THE EXERCISE
Count how many lines in the rows below contain the word "table", and reply with that number only.
##############################
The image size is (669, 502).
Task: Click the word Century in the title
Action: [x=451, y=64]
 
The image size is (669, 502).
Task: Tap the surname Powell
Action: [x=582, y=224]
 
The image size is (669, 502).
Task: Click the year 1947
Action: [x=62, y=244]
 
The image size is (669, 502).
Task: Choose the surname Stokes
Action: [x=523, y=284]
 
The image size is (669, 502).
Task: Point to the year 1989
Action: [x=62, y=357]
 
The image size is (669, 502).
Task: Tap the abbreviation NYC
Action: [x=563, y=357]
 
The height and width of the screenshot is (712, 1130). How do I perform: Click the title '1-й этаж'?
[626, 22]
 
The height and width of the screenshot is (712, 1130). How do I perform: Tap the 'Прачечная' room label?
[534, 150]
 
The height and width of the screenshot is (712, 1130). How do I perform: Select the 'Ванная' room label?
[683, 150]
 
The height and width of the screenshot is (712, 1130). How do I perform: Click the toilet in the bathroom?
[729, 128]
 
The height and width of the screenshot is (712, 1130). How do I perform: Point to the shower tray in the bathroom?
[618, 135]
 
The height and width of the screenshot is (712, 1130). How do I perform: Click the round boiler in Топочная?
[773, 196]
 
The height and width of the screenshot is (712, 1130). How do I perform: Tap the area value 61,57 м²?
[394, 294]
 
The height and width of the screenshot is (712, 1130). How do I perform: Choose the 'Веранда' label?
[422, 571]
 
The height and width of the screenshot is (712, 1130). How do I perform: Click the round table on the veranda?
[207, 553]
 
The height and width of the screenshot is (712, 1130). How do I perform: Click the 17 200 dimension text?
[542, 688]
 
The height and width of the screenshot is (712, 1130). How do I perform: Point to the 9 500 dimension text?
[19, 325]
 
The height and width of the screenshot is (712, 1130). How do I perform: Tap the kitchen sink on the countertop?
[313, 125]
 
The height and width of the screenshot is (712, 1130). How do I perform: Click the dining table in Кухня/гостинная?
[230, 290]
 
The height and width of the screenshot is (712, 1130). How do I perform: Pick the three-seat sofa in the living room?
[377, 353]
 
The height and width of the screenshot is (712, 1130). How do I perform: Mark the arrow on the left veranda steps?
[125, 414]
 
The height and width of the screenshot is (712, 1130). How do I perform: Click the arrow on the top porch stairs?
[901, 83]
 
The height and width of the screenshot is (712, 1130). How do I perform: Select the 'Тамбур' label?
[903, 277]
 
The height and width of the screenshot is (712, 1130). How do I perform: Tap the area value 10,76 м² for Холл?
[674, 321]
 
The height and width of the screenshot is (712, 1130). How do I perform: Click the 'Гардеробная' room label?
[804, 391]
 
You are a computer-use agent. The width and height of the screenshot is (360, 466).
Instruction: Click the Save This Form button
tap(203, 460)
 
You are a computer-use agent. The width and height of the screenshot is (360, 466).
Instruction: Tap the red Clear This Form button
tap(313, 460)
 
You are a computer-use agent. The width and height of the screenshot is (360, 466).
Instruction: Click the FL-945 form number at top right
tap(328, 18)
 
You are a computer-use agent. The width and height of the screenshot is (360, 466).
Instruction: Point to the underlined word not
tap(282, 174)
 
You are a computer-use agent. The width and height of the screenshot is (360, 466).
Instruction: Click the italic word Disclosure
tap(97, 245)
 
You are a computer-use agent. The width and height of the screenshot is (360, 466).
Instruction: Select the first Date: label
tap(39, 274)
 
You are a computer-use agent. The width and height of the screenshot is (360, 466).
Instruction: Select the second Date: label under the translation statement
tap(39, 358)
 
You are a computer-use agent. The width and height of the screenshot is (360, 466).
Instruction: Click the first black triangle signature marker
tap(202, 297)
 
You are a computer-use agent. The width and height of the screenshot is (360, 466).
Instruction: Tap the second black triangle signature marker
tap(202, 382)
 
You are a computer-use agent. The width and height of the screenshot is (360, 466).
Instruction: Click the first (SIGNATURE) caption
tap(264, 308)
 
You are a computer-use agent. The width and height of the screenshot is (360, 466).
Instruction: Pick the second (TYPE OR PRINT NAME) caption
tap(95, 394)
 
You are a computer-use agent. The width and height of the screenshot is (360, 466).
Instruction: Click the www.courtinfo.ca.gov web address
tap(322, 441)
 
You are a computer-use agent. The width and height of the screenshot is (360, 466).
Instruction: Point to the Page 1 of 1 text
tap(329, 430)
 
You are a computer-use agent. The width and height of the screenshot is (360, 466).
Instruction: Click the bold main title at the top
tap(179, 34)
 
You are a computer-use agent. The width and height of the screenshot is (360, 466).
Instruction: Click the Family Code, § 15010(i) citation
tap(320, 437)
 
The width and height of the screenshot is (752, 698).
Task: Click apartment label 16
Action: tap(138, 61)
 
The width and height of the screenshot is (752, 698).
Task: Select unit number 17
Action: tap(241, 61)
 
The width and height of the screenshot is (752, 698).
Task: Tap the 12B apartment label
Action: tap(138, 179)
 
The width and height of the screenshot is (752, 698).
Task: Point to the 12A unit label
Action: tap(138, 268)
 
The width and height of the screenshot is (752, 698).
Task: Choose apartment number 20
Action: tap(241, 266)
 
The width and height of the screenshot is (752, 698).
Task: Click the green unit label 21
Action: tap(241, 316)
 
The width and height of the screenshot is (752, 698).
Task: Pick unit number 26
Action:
##############################
OUTPUT FOR THIS TASK
2